Start of Input for this task

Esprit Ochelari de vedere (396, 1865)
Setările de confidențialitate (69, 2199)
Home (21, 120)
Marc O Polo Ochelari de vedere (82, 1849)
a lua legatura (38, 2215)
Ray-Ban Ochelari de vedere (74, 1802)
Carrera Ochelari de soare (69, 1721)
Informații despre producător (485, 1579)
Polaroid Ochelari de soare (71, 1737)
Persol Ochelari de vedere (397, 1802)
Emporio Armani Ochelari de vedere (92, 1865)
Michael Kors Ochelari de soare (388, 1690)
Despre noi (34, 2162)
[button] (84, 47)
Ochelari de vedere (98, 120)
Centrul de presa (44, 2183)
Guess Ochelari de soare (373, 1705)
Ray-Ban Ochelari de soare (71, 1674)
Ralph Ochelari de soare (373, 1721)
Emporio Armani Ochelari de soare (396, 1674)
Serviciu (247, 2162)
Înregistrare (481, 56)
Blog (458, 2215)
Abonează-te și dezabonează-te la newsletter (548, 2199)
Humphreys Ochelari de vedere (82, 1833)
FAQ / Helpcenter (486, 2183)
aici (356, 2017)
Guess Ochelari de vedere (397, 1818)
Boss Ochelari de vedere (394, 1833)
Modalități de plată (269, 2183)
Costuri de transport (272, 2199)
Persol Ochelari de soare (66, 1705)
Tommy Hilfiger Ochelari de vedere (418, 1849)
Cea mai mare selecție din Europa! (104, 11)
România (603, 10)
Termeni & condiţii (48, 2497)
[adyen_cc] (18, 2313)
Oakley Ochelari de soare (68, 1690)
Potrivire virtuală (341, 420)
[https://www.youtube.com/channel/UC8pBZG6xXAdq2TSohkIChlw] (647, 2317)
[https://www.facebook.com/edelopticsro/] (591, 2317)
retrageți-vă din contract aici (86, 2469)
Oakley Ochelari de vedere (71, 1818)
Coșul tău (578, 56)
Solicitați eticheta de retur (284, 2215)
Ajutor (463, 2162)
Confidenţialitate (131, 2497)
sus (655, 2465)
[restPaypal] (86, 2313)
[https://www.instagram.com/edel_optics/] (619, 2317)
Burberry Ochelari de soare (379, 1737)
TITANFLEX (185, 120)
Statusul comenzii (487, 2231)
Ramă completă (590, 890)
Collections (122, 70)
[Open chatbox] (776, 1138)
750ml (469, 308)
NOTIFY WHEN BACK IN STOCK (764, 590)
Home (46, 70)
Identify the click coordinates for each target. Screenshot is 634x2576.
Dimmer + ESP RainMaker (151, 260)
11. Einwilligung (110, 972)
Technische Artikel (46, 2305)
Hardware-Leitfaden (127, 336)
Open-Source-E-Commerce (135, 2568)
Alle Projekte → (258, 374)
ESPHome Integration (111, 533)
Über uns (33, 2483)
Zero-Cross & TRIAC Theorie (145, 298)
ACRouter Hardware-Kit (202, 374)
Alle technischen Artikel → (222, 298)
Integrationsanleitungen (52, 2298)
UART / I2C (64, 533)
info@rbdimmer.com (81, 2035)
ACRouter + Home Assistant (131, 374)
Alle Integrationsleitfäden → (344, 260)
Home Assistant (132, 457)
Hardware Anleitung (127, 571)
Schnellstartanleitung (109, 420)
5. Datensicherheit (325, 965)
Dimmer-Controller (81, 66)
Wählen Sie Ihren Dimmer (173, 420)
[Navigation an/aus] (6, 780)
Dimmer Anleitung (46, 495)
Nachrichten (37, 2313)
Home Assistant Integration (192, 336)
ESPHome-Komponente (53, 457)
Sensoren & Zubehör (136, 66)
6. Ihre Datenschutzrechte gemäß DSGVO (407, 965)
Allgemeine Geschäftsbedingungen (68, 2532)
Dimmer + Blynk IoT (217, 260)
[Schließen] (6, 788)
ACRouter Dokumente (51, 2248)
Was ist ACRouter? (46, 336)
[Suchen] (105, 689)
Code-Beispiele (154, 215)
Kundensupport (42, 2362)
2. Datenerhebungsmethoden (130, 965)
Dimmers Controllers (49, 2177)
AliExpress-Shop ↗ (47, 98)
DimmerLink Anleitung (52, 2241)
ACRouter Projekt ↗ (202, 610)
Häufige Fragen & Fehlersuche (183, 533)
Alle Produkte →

End of Input for this task

Would you please repeat exactly the lines above, starting at the line with "Oakley Ochelari de soare (68, 1690)" and stopping at the line with "Home (46, 70)", both included?

Written solution
Oakley Ochelari de soare (68, 1690)
Potrivire virtuală (341, 420)
[https://www.youtube.com/channel/UC8pBZG6xXAdq2TSohkIChlw] (647, 2317)
[https://www.facebook.com/edelopticsro/] (591, 2317)
retrageți-vă din contract aici (86, 2469)
Oakley Ochelari de vedere (71, 1818)
Coșul tău (578, 56)
Solicitați eticheta de retur (284, 2215)
Ajutor (463, 2162)
Confidenţialitate (131, 2497)
sus (655, 2465)
[restPaypal] (86, 2313)
[https://www.instagram.com/edel_optics/] (619, 2317)
Burberry Ochelari de soare (379, 1737)
TITANFLEX (185, 120)
Statusul comenzii (487, 2231)
Ramă completă (590, 890)
Collections (122, 70)
[Open chatbox] (776, 1138)
750ml (469, 308)
NOTIFY WHEN BACK IN STOCK (764, 590)
Home (46, 70)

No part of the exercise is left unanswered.